Nusra Latif Qureshi, who was born in Pakistan but now lives in Melbourne, works with the idea of absence, theft and traumatic loss, distorting and erasing elements of the layers of her work. The Inventory of Noble Causes is a digital print that has been embroidered, with threads and beads drawing attention to certain elements of the images. There’s a photograph of a group of soldiers during the Indian Rebellion of 1857, a couple enjoying wine in the evening, and weapons, almost deformed beyond recognition, from the collection of a British colonialist. Threads from the images dangle into the vitrine below, filled with objects chosen to mock the preciousness of objects in colonial collections.
“Some are very oblique references to what was considered sacred and what was considered profane, by the colonisers, and the colonised,” Qureshi says.
In Accomplished Missions, a triptych about how men and women see the world, Qureshi plays with the scale of the male and female imagery. The men – playing polo, for instance – get the lion’s share of space. In the corners are tiny silhouettes of women doing post-partum exercises, taken from brochures Qureshi saw in a women’s hospital.
“Half my audience, statistically, might have seen something like that brochure,” she says. “But how little attention is given to things that can go wrong for women. Men, and their big, political, religious ‘noble causes’, mean there can’t be an end to conflict, because somebody has to sell arms or make money building ships. Women are giving birth to children and trying to teach them not to hit other children, and at the same time are being blamed for their decaying bodies. But they are sustaining life.”
Qureshi moved to Melbourne in 2001 for postgraduate study at the Victoria College of Arts and was surprised that Australia didn’t seem to be a post-colonial society. “I came from … Lahore,” she says. “There, we were constantly in dialogue about what it means to be an ex-colony. In Melbourne there was a smug inaction – everything is fine, we don’t see any problem with having a monarch or lingering ideas of racial superiority or limiting ourselves to American art history … That shocked me.”

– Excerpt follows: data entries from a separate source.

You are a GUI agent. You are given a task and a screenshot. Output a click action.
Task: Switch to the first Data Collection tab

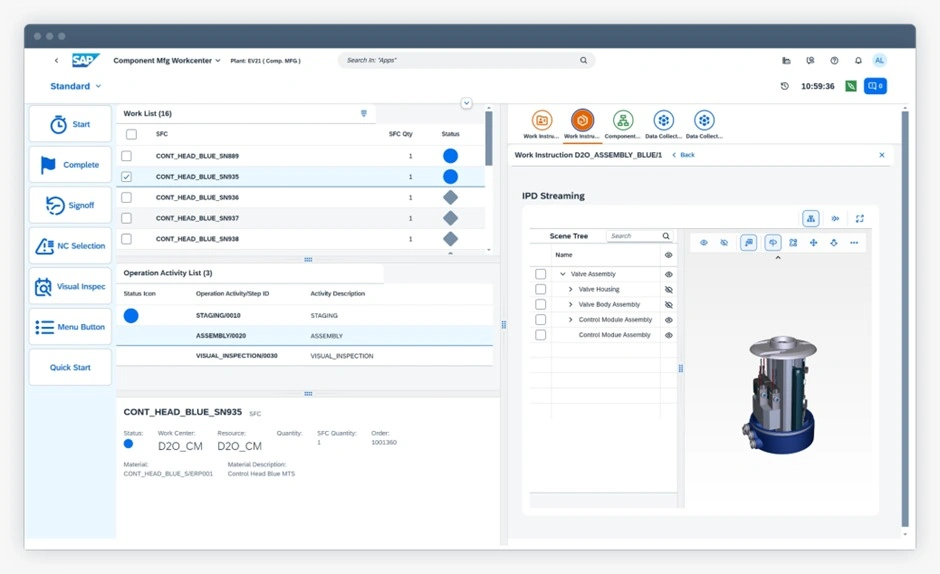coord(663,122)
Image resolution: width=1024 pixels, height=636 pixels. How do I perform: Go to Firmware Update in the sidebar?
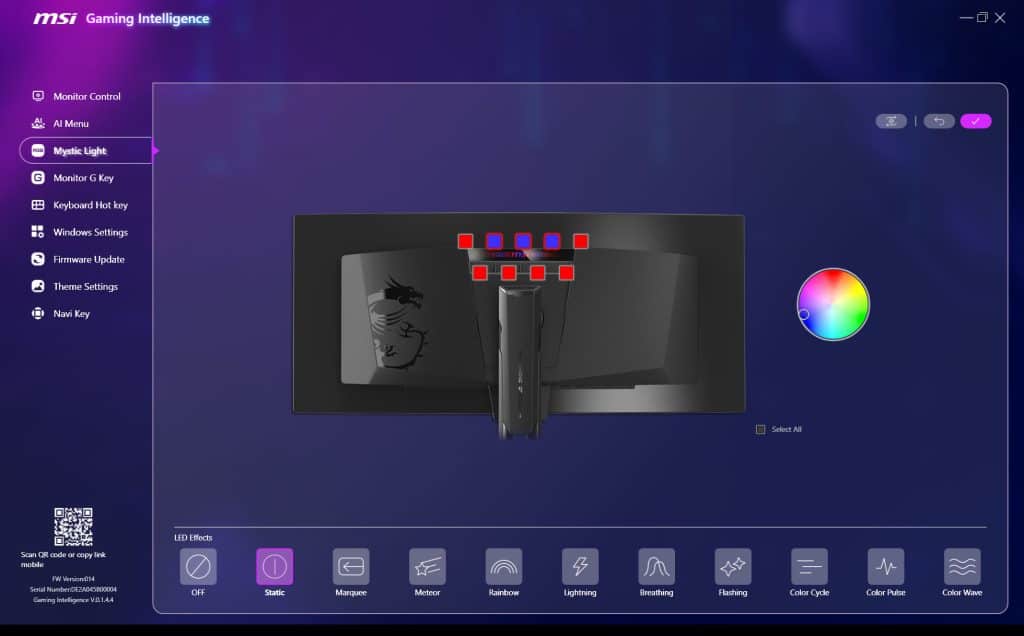click(x=86, y=259)
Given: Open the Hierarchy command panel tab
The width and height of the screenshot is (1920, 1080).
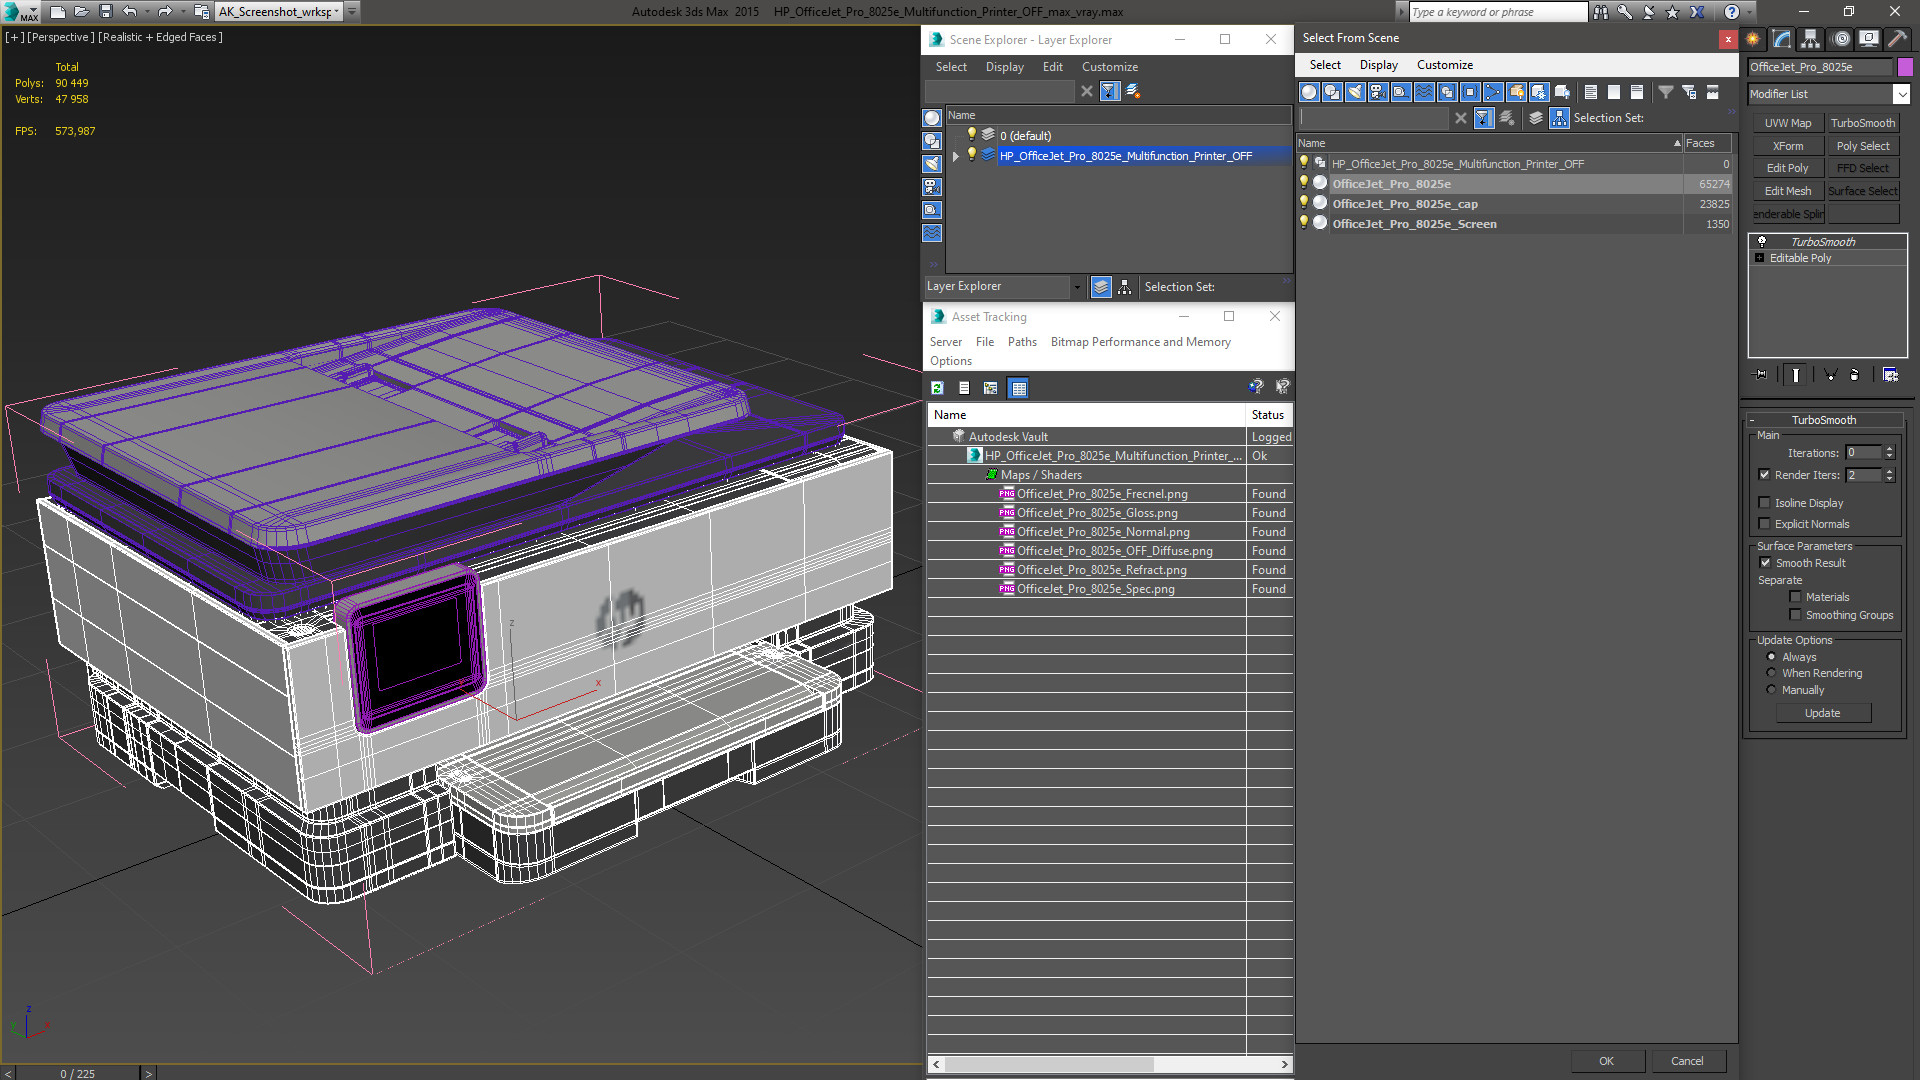Looking at the screenshot, I should (1810, 39).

Qureshi enjoys hearing about the personal associations that come up when people absorb her work.
“I do cherish those interactions, and sometimes the very interesting, long conversations happen as a result, which is the best outcome. I take away such interesting emotional feedback from that person, and then I learn about their histories, their stories,” she says. “I firmly believe in people’s ability, wherever they come from, to read the visual cues, as they are much less ambiguous than words.”
SOUL fury is at Bendigo Art Gallery until October 24.